Quando dicono che il papa non può parlare mi stupisco: domenica mattina era su rai 1, rai 2 , retequattro (una messa, non il papa), sky tg24, sat 2000, contemporaneamente. Neanche Padre Pio riusciva a essere tanto poliubiquo. E non può parlare? Strano.
È la cultura scientifica che non può parlare, la ragione e il raziocinio, lo stimolo all’approfondimento anche in televisione al posto del giochino scemo.
E poi, dal mio modesto pulpito, mi piacerebbe poter dare un consiglio ai signori della nomenklatura episcopale: guardatevi dai giornalisti che vi difendono, sono abili politicanti, vi trascinano, senza che ve ne accorgiate, a discutere di cose elevate nella bassezza del fango di questa politica. Statene alla larga, non fatevi portare, accompagnare, non condividete nulla con loro. Io non mi fiderei di gente che parla di pluralismo e libertà e stampa un giornale pagato dallo stato. Combattete le vostre battaglie con i mezzi che avete (che sono sicuramente sufficienti) ma non demandate il megafono ai secolari, a questi strani atei fedelissimi, laici pii, conservatori orbi e tradizionalisti che si ritagliano una religione su misura per loro.

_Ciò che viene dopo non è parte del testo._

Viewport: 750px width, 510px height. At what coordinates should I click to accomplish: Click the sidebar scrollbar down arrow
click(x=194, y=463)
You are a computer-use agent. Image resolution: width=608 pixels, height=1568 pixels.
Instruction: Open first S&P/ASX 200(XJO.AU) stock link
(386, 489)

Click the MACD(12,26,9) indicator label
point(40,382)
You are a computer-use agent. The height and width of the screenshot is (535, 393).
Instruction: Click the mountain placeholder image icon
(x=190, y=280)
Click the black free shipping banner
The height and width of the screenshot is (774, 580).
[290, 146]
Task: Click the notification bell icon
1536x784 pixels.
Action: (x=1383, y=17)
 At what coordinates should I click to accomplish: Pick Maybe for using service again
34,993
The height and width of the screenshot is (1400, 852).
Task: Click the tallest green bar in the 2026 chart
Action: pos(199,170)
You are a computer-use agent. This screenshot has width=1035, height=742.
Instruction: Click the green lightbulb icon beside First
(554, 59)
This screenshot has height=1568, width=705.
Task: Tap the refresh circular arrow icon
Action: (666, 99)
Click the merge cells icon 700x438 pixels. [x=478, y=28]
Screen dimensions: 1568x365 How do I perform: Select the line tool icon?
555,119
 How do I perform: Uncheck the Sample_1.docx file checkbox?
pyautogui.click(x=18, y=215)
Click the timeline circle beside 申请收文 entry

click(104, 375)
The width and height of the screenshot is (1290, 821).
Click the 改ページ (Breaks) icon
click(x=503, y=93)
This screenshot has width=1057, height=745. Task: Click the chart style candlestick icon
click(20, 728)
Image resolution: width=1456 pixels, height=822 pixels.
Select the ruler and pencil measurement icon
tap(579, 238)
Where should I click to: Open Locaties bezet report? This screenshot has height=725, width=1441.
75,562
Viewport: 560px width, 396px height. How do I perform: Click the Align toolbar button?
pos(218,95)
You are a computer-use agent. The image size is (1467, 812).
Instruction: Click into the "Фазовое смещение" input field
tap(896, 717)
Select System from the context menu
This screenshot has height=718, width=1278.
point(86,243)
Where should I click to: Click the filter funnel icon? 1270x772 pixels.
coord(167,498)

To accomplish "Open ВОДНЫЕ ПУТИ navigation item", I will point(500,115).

Ah! Ancora una cosa: il papa alla Sapienza, naturalmente le due cose tra loro non hanno relazione. Ma non è questo il fatto, è che se n’è costruita una cosa abnorme, che ha visto alleati giornalisti e clero. Il papa (o il suo ufficio stampa) lavorano con malizia e questo non è bello.
È bello vedere (per me) dei giovani che contestano il potere, politico, religioso, militare o giudiziario che sia, perché il mestiere dei giovani è quello di contestare, per poter ricostruire.